No, seriously. I used to be a big math geek (though I was never a Mathlete). I expect to be able to understand these sorts of things; I just never got around to bothering with statistics. One concept that’s come up again and again that I have only just now looked up is standard deviation.
I’ve always understood, on a basic level, that standard deviation is a way of measuring how spread out your data is, on average. There are actually two ways to look at this, it turns out. There’s variance, which is the average of the squares of the distance to the mean of your data (which glosses over the difference between “mean” and “expected value,” which is also something I don’t understand), and standard deviation, which is the square root of the variance.
This is where I get somewhat confused, however, because the articles linked above mention that there are TWO formulae or methods for getting variance and standard deviation: one used when you’ve got the whole population (and these formulae are the basic versions you can derive from what I’ve written above), and one you use when you’ve only got a sample. Why is this?

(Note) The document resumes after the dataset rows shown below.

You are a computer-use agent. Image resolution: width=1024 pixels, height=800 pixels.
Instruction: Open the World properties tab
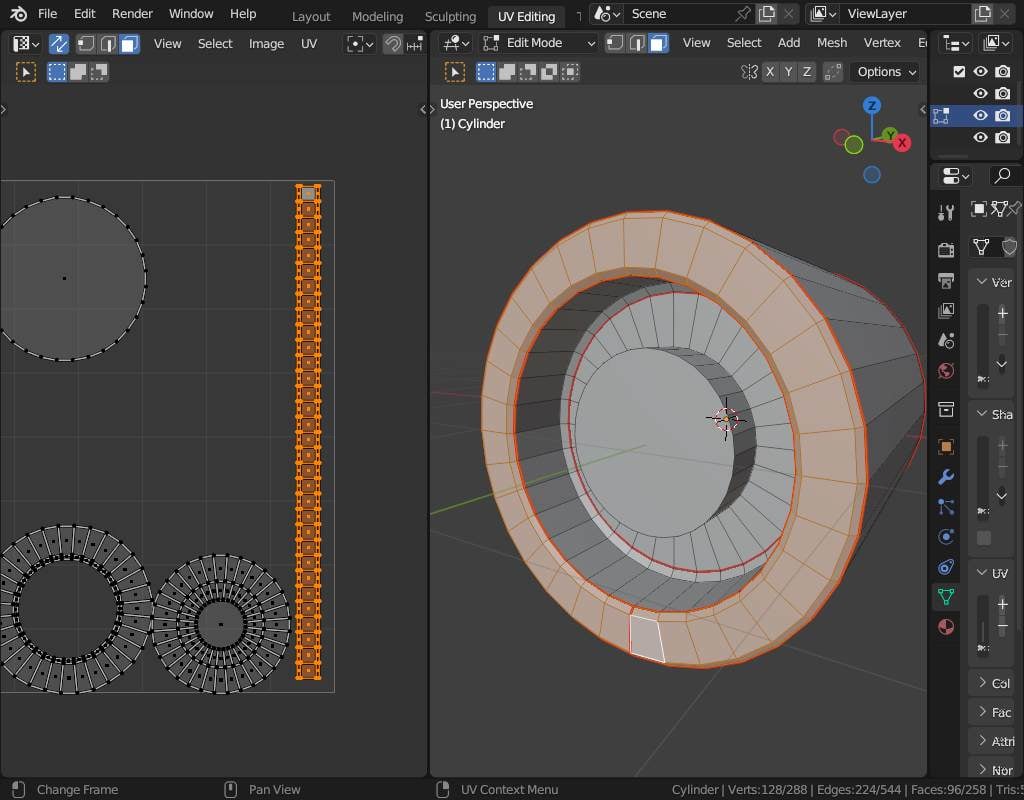pos(945,371)
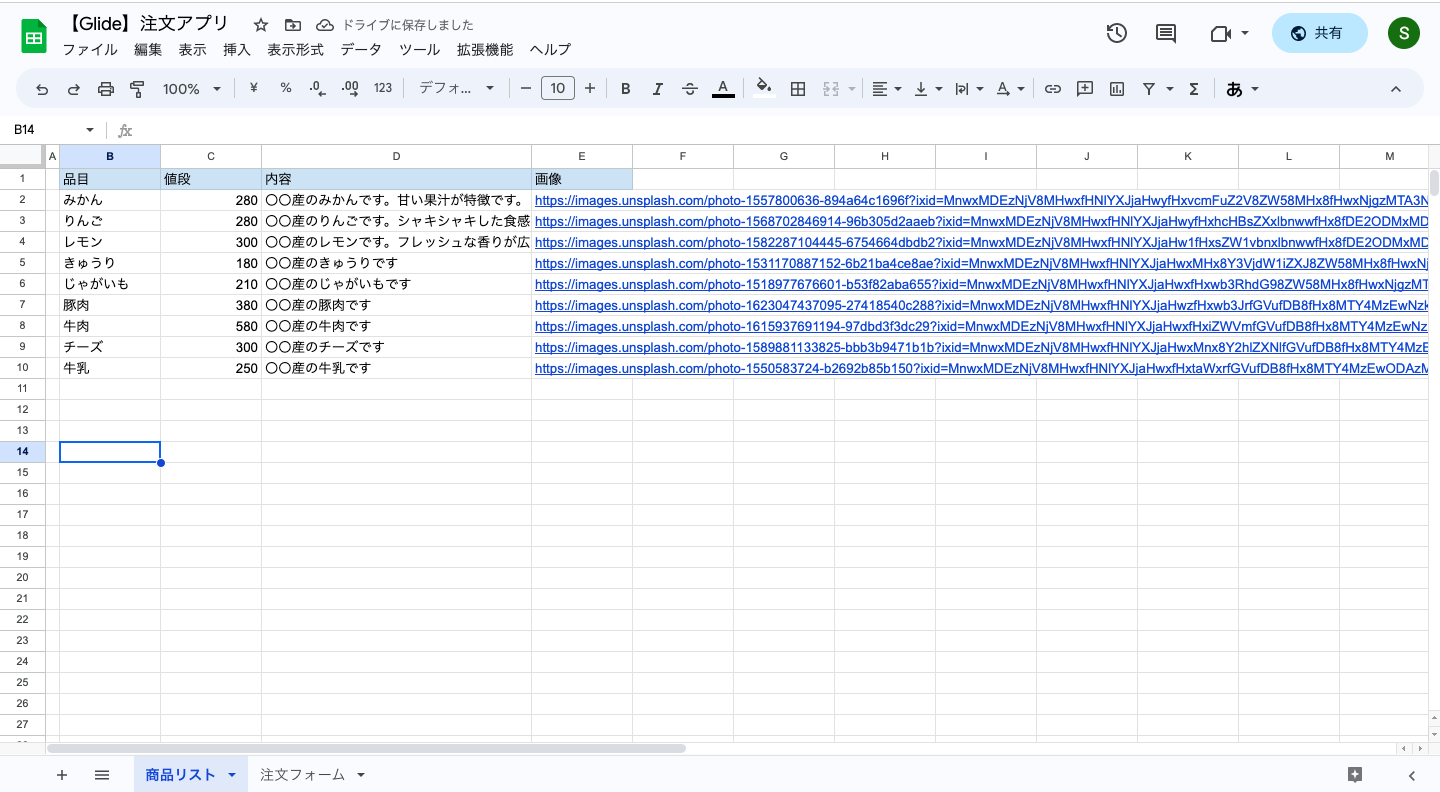Toggle strikethrough formatting
The height and width of the screenshot is (792, 1440).
[690, 89]

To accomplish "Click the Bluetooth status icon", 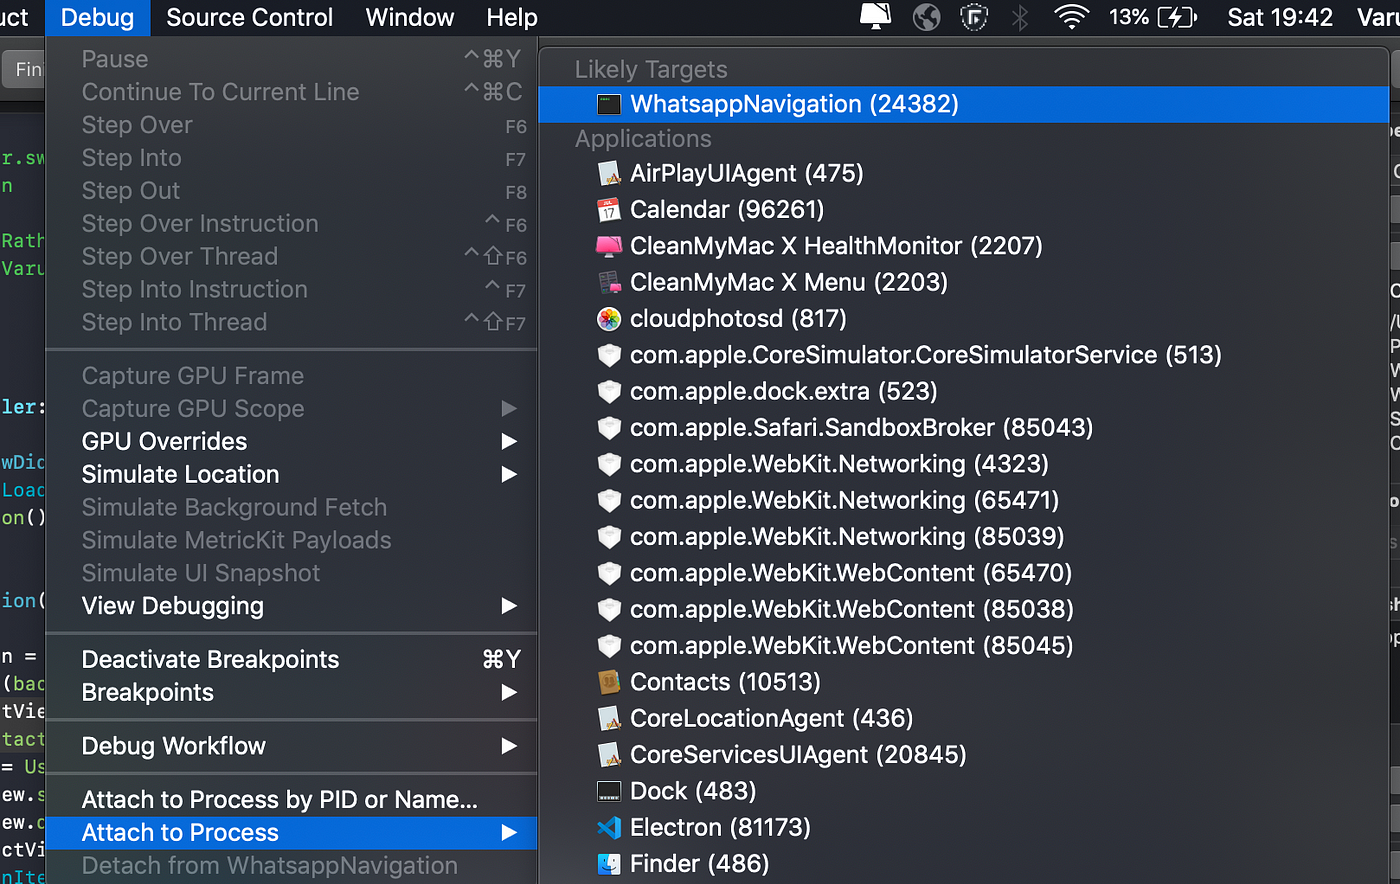I will pyautogui.click(x=1020, y=17).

The differences seem big; using Excel and the set (1, 2, 3, 4, 5), the variance for the whole population is 2, and the St Dev is 1.41.
We get there simply: the average is 3, so we add (3 – 1)^2 + (3 – 2)^2 + (3 – 3)^2 + (4 – 3)^2 + (5 – 3)^2 and get 10, and then divide the lot by the number of values (5) to get 2. The square root of 2 is 1.41.
However, Excel tells me that the sampled variance is 2.5, and the sampled St Dev 1.58. So I ask you, lazy Heathen, if someone might enlighten me. (Does it have something to do with assuming a normal distribution?)